§ Directions:
Copy out every line of the listing below word for word, leaving out the pictures.

Document and screenshot pointing listing:
*****

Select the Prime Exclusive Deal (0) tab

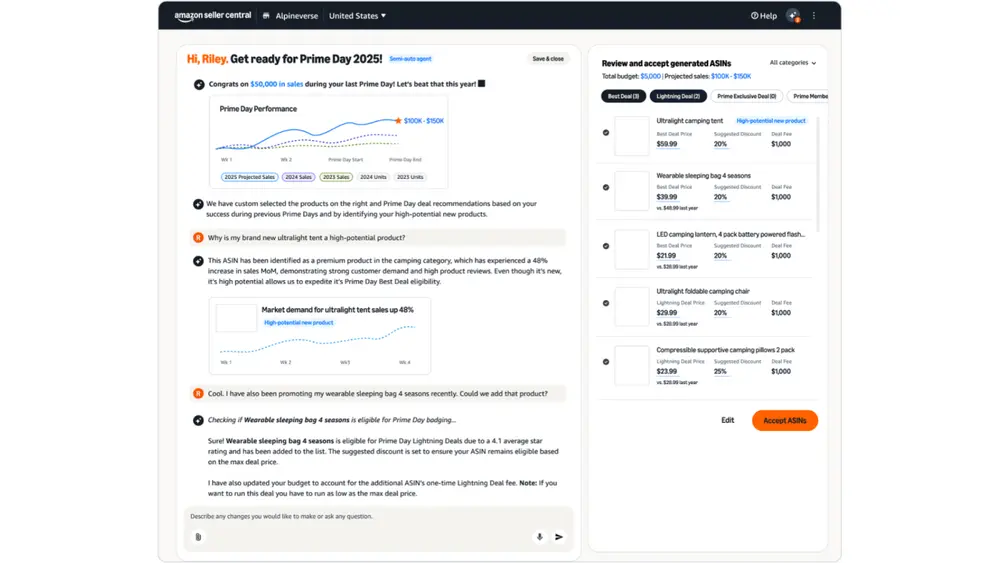click(x=747, y=96)
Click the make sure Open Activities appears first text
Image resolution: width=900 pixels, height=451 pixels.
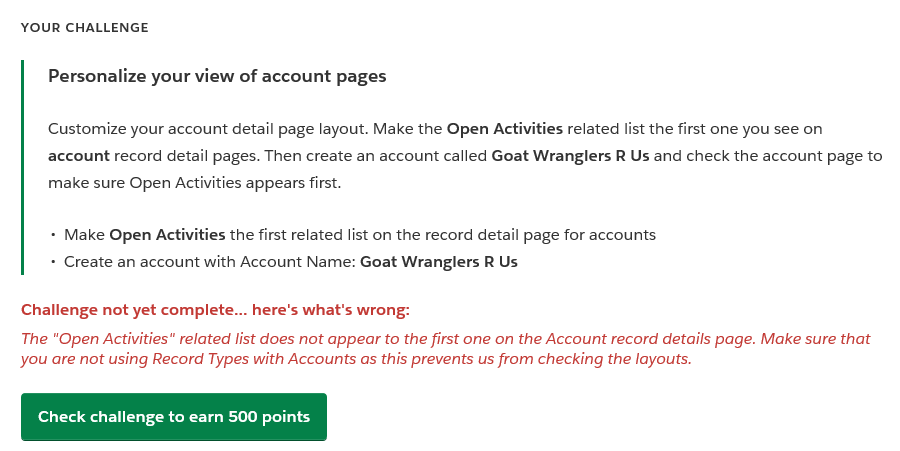tap(195, 183)
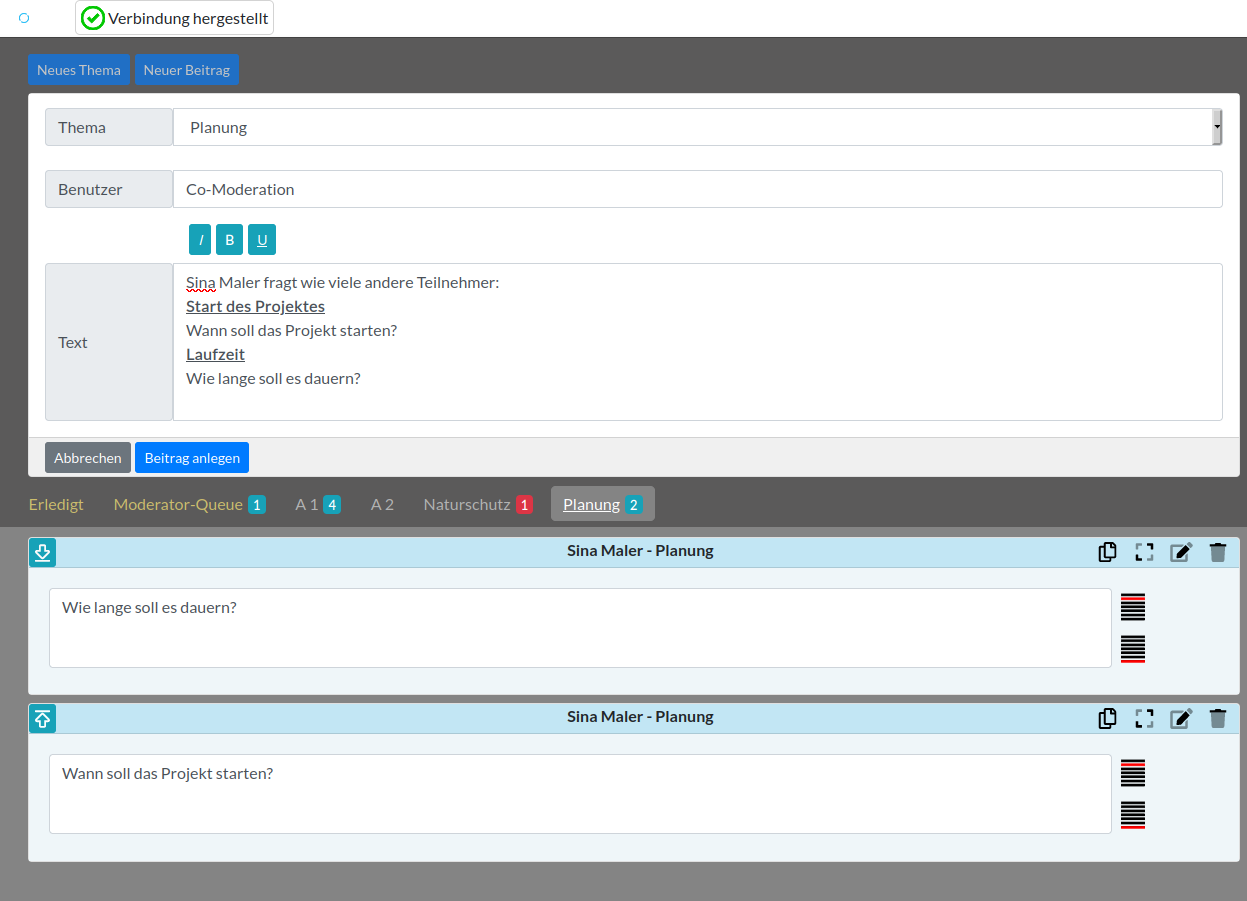Cancel with the Abbrechen button
Viewport: 1247px width, 901px height.
88,458
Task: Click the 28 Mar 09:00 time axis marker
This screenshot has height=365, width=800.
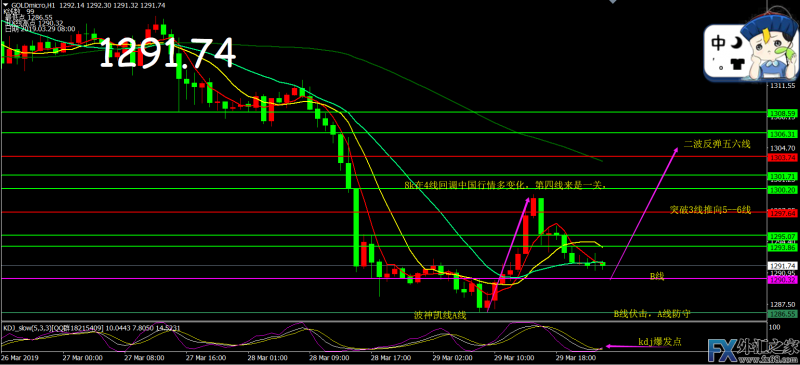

*****

§ Task solution:
Select the Prime Exclusive Deal (0) tab

click(x=747, y=96)
Click the make sure Open Activities appears first text
Image resolution: width=900 pixels, height=451 pixels.
tap(195, 183)
Cancel with the Abbrechen button
Viewport: 1247px width, 901px height.
88,458
Task: Click the 28 Mar 09:00 time axis marker
This screenshot has height=365, width=800.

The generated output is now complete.